__Exercise directions__. Copy out all of the data below exactly, so that no word differs from the original.

..............................

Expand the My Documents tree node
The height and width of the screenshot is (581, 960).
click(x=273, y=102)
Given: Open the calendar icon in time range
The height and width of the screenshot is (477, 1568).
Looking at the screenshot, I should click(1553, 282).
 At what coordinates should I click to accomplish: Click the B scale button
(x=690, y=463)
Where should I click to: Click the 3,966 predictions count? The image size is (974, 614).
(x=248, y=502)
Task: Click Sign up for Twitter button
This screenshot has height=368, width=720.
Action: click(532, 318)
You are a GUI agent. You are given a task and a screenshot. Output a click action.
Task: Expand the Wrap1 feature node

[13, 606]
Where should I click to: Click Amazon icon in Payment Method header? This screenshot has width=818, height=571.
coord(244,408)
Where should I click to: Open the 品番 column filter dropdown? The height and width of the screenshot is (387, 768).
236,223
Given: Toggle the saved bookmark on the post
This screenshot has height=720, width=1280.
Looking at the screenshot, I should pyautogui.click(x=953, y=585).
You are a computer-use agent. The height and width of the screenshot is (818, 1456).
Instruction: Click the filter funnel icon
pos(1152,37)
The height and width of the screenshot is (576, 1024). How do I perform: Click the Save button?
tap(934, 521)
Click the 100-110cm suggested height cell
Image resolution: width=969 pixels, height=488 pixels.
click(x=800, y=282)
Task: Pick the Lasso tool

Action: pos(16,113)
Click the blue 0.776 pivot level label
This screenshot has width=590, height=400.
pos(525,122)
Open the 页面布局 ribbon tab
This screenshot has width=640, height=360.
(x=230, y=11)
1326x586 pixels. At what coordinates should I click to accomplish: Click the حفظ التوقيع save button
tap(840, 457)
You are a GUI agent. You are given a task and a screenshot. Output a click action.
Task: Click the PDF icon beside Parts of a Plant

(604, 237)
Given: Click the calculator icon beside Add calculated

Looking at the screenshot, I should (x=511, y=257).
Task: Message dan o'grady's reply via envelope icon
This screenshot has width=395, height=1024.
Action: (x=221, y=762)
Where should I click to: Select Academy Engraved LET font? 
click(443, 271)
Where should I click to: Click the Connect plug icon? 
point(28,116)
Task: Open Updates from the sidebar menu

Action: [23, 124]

..............................

__Written answer__.
Expand the My Documents tree node
The height and width of the screenshot is (581, 960).
click(x=273, y=102)
Given: Open the calendar icon in time range
The height and width of the screenshot is (477, 1568).
Looking at the screenshot, I should click(1553, 282).
 At what coordinates should I click to accomplish: Click the B scale button
(x=690, y=463)
Where should I click to: Click the 3,966 predictions count? The image size is (974, 614).
(x=248, y=502)
Task: Click Sign up for Twitter button
This screenshot has height=368, width=720.
Action: click(532, 318)
You are a GUI agent. You are given a task and a screenshot. Output a click action.
Task: Expand the Wrap1 feature node

[13, 606]
Where should I click to: Click Amazon icon in Payment Method header? This screenshot has width=818, height=571.
coord(244,408)
Where should I click to: Open the 品番 column filter dropdown? The height and width of the screenshot is (387, 768).
236,223
Given: Toggle the saved bookmark on the post
This screenshot has height=720, width=1280.
Looking at the screenshot, I should pyautogui.click(x=953, y=585).
You are a computer-use agent. The height and width of the screenshot is (818, 1456).
Instruction: Click the filter funnel icon
pos(1152,37)
The height and width of the screenshot is (576, 1024). How do I perform: Click the Save button?
tap(934, 521)
Click the 100-110cm suggested height cell
Image resolution: width=969 pixels, height=488 pixels.
click(x=800, y=282)
Task: Pick the Lasso tool

Action: pos(16,113)
Click the blue 0.776 pivot level label
This screenshot has width=590, height=400.
pos(525,122)
Open the 页面布局 ribbon tab
This screenshot has width=640, height=360.
(x=230, y=11)
1326x586 pixels. At what coordinates should I click to accomplish: Click the حفظ التوقيع save button
tap(840, 457)
You are a GUI agent. You are given a task and a screenshot. Output a click action.
Task: Click the PDF icon beside Parts of a Plant

(604, 237)
Given: Click the calculator icon beside Add calculated

Looking at the screenshot, I should (x=511, y=257).
Task: Message dan o'grady's reply via envelope icon
This screenshot has width=395, height=1024.
Action: (x=221, y=762)
Where should I click to: Select Academy Engraved LET font? 
click(443, 271)
Where should I click to: Click the Connect plug icon? 
point(28,116)
Task: Open Updates from the sidebar menu

Action: [23, 124]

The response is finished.